The recent bloody confrontation between Indian and Chinese troops on a Himalayan border threatened major geopolitical standoff. As is so often the case, the conflict's roots can be traced back to Britain's colonial policies.

One would expect the geographical complexion of Asia to act as a barrier to conflict between India and China. The vast and snowy Himalayan mountains, which straddle their 2,100-mile border, separate the Indian subcontinent from the Tibetan Plateau. 

Yet despite this physical deterrent, the two sides have engaged in a number of border battles, both big and small, since the late 1950s. After a brief interval of friendship in the immediate aftermath of British rule in India, under the banner ‘Hindi Chini Bhai Bhai’ (‘India and China are Brothers’), the world’s two most populous nations have been at odds with one another on where the Indian subcontinent ends and China begins. 

The last time the two sides entered a fully-fledged border war was 1962. Yet despite the absence of actual gunfire since the 1970s, this is not a calm frontier. The border regions are subject to routine small-scale incursions between the Indian Army and the People’s Liberation Army (PLA). The mountainous nature of the terrain only elevates the risk involved in these continuous encounters, and the recent fighting in the Galwan Valley, Ladakh, marks a new and unnerving phase of hostility.

Reports, though lacking volume or detail, indicate a heightened degree of escalation. Troops on both sides have always engaged in the age-old tactics of hand-on-hand combat and stone throwing – skirmishes that usually end before any loss of life. But that was not the case this June: at least 20 Indian troops were reported to be killed, and the situation on the Chinese side remains ambiguous. It is a clear there is a deep cause for concern on both sides of the Himalayas.

Colonial Roots

Although the current conflict might appear, on the surface, as one between two superpowers in their own right, it is important not to forget just how important Britain’s colonial legacy in the region was to shaping the disputes which have followed. Despite the British departure from South Asia over half a century ago, and the age of ‘post-colonialism’ that ostensibly came with it, the legacies of British rule still hold an influence over the contemporary geopolitics.

Perhaps the most conspicuous legacy of the Empire is that of arbitrary border drawing. Operating in concert with their strategic propensity for ‘divide and rule’, British colonialists possessed an obsessive tendency to demarcate new borders as part of the process which has since been unduly termed ‘nation-building’. Contemporary maps are teeming with British markings of the colonial era. Asia, Africa and the Western-termed ‘Middle East’ were all subject to these ‘nation-building’ projects, under the guise of the British civilising mission.

Exercising their belief that the creation of nation states was the modus operandi for modern development, the British habitually tore apart villages and communities who were forced to reside on either side of these new illogical borders. Unsurprisingly, these procedures seldom drew upon the concerns of local and indigenous populations. Despite such claims of exporting ‘civilisation’ to their dominions, these cartographic processes in fact had very little to do with forming the foundations of a thriving or ‘developed’ nation. Rather, particularly in British India, it was a mechanism established to defend colonial frontiers and extend Britain’s economic opportunities across the region.

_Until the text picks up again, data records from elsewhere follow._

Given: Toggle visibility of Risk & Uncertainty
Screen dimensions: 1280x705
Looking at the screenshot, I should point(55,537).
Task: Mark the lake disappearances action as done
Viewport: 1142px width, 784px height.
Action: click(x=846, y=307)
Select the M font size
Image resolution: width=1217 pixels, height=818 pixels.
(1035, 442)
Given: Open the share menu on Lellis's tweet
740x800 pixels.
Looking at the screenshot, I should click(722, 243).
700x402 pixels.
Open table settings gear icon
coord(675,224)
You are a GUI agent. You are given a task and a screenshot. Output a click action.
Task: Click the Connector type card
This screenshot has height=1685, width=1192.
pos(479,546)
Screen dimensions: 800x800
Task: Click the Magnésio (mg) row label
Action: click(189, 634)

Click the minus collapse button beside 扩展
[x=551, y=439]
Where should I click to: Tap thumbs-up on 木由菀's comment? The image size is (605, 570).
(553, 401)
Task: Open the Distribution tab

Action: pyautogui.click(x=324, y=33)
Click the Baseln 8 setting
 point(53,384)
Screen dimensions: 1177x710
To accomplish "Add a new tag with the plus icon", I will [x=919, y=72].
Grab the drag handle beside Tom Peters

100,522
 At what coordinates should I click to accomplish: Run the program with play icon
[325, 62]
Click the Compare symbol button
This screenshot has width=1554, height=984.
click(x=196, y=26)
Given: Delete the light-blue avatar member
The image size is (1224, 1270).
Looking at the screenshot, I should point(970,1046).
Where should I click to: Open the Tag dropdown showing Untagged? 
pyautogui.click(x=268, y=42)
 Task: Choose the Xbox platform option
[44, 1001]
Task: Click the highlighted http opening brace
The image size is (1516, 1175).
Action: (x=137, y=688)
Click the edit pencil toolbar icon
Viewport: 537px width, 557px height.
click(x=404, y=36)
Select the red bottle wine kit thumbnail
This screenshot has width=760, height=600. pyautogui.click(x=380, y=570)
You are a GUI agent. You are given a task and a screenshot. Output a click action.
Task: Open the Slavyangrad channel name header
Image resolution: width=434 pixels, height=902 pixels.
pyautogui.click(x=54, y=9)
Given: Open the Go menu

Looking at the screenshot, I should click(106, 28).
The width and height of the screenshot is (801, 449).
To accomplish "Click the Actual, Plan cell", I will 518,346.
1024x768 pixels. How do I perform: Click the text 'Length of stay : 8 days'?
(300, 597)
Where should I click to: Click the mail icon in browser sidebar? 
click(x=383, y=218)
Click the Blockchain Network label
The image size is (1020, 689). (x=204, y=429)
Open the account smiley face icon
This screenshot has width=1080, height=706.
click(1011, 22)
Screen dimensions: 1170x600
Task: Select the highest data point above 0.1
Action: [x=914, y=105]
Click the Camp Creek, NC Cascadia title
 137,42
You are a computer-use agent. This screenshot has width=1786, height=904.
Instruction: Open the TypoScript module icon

The defensive nature of the British Raj was partly a product of competing empires. While the British consolidated their rule across the Indian subcontinent, imperial Russia was making its way through Central Asia. The British became fixated with the ‘Great Game’ between themselves and the Russians. While the ‘Great Game’ has been doubted as a theory by some academics, there is little doubt that the British were fixated by the potential of Russian expanse, and that their border policies and creation of buffer zones along the Himalayas were dictated by these anxieties.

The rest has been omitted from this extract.